Decisão Judicial: Fraude Eletrônica Bancária x Prisão Preventiva

26/02/2012
Importante decisão do STJ no HC 213635 / SP 2011/0166474-2:
HABEAS CORPUS. FORMAÇÃO DE QUADRILHA (INVESTIGAÇÃO CRIMINAL EM CURSO QUANTO AOS CRIMES CONTRA O PATRIMÔNIO E CONTRA A FÉ PÚBLICA). INSTITUIÇÕES BANCÁRIAS. FRAUDE ATRAVÉS DA CLONAGEM DE CARTÕES. ORGANIZAÇÃO CRIMINOSA RESPONSÁVEL POR PREJUÍZOS SUPERIORES A DOIS MILHÕES DE REAIS. PRISÃO PREVENTIVA. POSSIBILIDADE DE FUGA. NECESSIDADE DE GARANTIA DA ORDEM PÚBLICA, DA APLICAÇÃO DA LEI PENAL E CONVENIÊNCIA DA INSTRUÇÃO CRIMINAL. CONSTRANGIMENTO ILEGAL INEXISTENTE. LEI Nº 12.403/11. APLICAÇÃO AO CASO. IMPOSSIBILIDADE. SUPRESSÃO DE INSTÂNCIA.
1. Por força do princípio constitucional da presunção de inocência, as prisões de natureza cautelar – assim entendidas as que antecedem o trânsito em julgado da decisão condenatória – são medidas de índole excepcional, as quais somente podem ser decretadas (ou mantidas) caso venham acompanhadas de efetiva fundamentação.
2. No caso dos autos, o paciente é acusado de integrar organização criminosa voltada, em tese, à prática reiterada de furtos qualificados (praticados através da clonagem de cartões bancários) e responsável por prejuízos superiores a dois milhões de reais.
3. Consta, ainda, ser ele líder de uma das duas células que compõem a organização e colaborador da outra, bem como exercer a coordenação das instalações do maquinário adulterado para possibilitar a clonagem, dos processos de leitura dos dados dos cartões, confecção dos “clones” e posteriores saques.
4. A manutenção da prisão se justifica como forma de garantir a aplicação da lei penal, em virtude da probabilidade, em tese, de sua fuga, já que se trata de grupo criminoso com atuação em diversos pontos do território nacional e possuidor de relevante poderio econômico.
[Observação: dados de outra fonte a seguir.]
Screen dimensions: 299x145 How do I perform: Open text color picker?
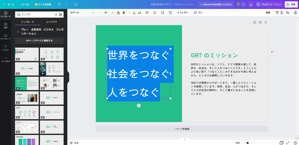click(118, 13)
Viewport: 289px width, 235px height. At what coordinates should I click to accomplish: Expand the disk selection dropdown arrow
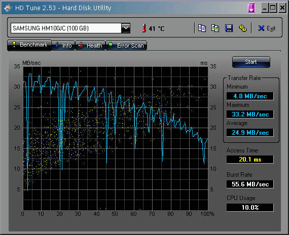126,28
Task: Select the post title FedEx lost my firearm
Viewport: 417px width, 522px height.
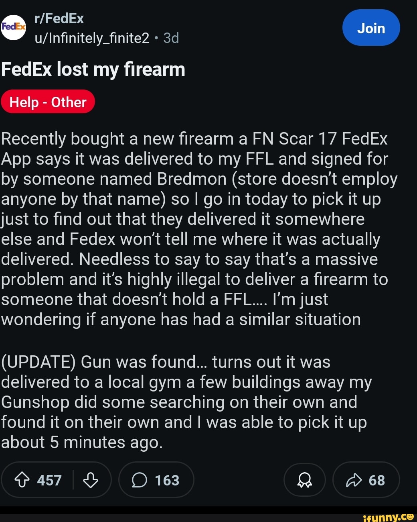Action: point(93,69)
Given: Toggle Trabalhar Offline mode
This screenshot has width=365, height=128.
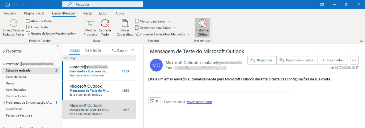Looking at the screenshot, I should click(x=202, y=28).
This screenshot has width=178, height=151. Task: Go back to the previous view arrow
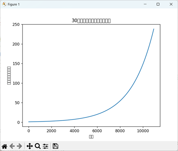click(12, 146)
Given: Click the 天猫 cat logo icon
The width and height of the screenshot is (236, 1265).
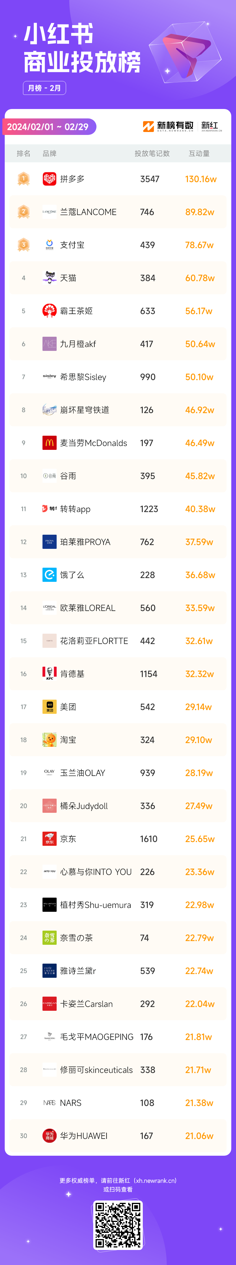Looking at the screenshot, I should coord(49,277).
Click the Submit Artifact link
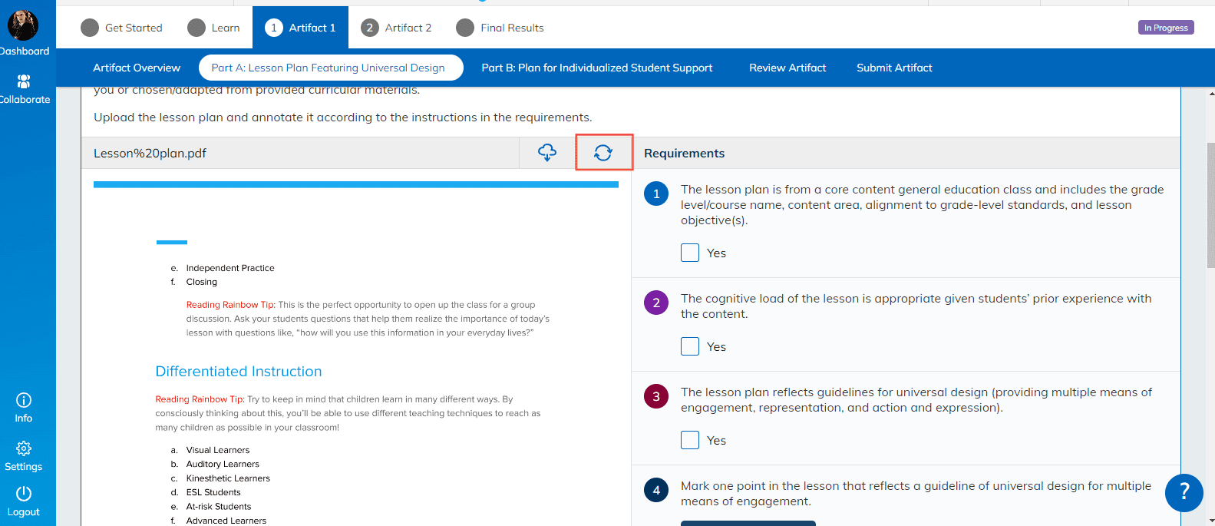 coord(894,68)
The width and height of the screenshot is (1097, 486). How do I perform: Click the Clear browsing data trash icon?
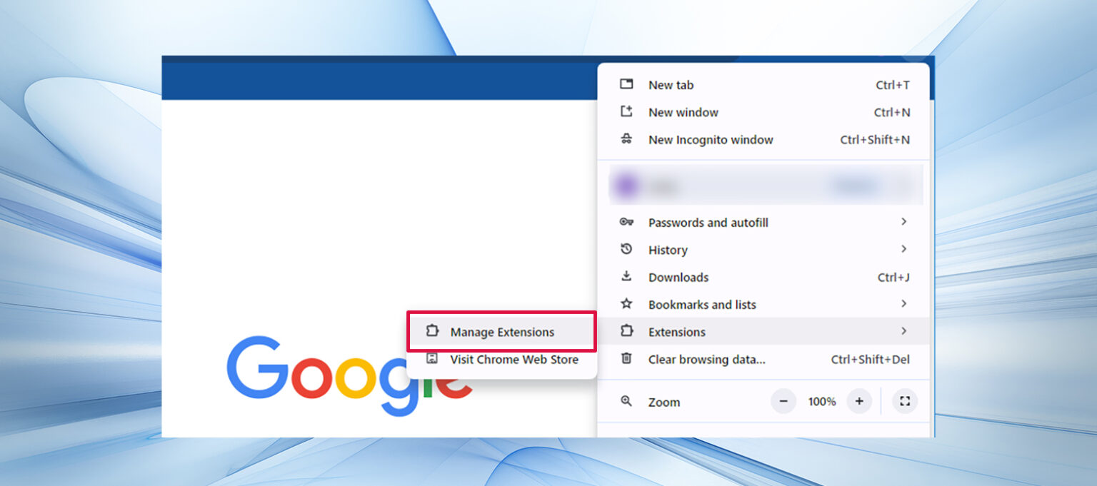(x=627, y=359)
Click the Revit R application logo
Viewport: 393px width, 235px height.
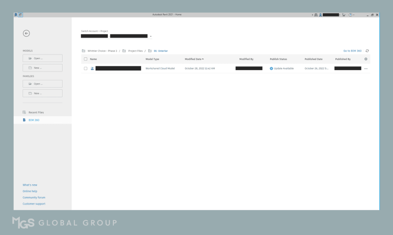[16, 15]
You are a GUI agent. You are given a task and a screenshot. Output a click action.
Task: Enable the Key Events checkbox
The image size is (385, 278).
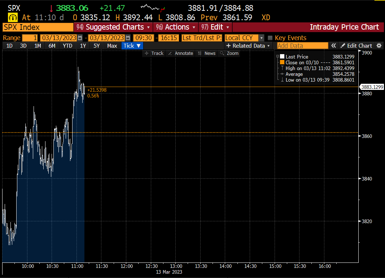(x=270, y=38)
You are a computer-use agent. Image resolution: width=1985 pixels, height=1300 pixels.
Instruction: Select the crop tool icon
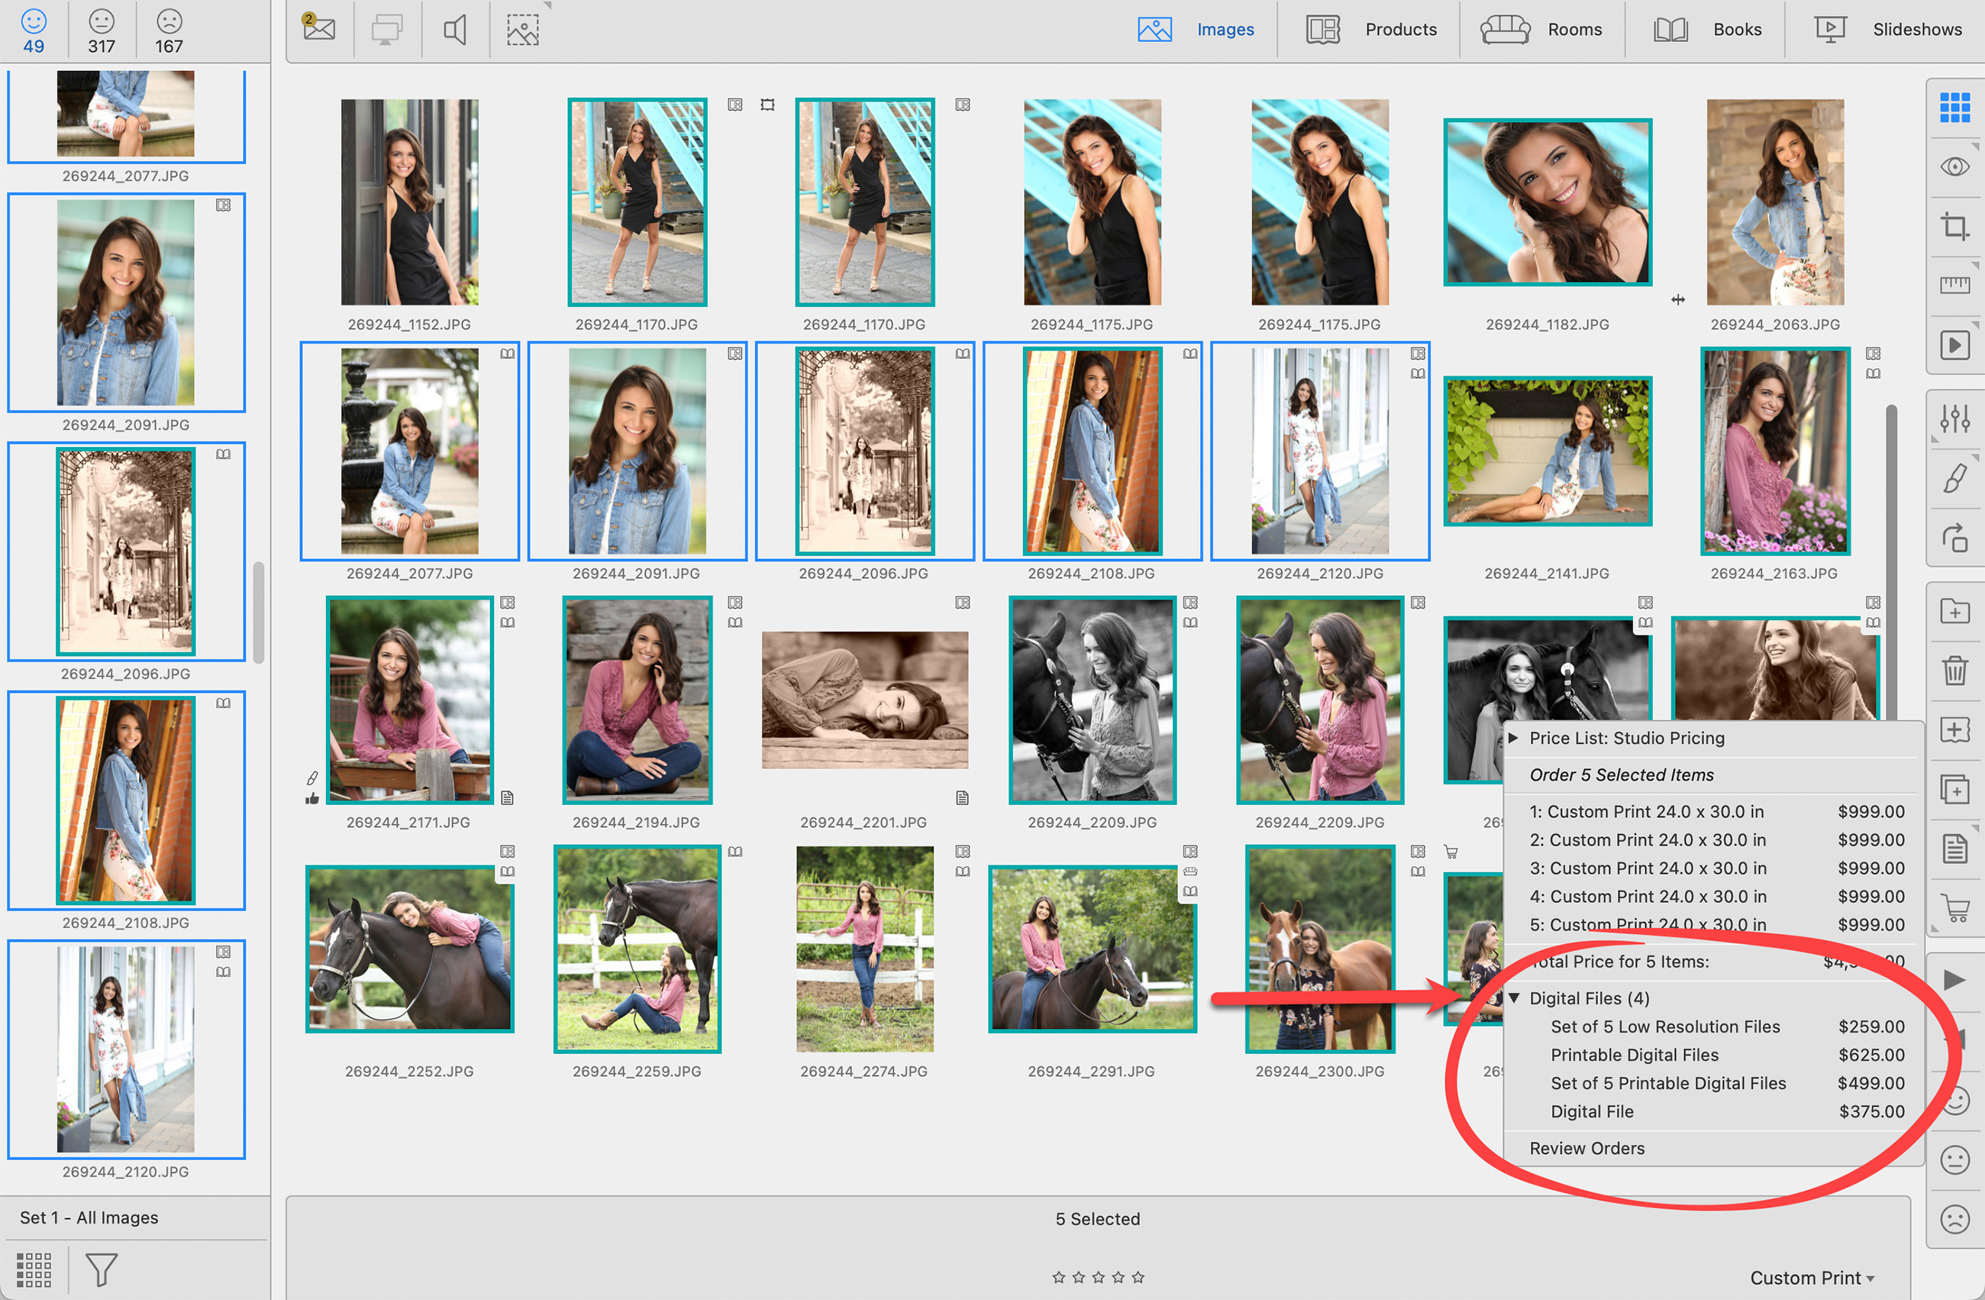(x=1954, y=226)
5. Deve-se garantir, também, a ordem pública, pois, caso seja libertado, nada impedirá que volte a atuar na organização criminosa. Isso porque, há notícia de que o grupo a que pertence continua atuante, causando prejuízos às instituições bancárias e seus clientes.
6. Na hipótese, as instâncias ordinárias, em suas decisões, apontaram elementos concretos para justificar a medida extrema no tocante à conveniência da instrução criminal.
7. De se ver que alguns integrantes do grupo ainda estão foragidos ou sequer foram identificados. Portanto, a colocação do paciente em liberdade, neste momento, pode dificultar ou mesmo impedir a colheita de provas.
8. Acresça-se, outrossim, que prosseguem as investigações para comprovar indícios do envolvimento do paciente também em crimes contra o patrimônio e contra a fé pública.
9. Impossibilidade de aplicação da Lei nº 12.403/11 ao caso, uma vez que tal alegação não foi apresentada perante o Tribunal de origem. Do contrário, caracterizaria supressão de instância.
10. Ordem parcialmente conhecida e, nessa extensão, denegada.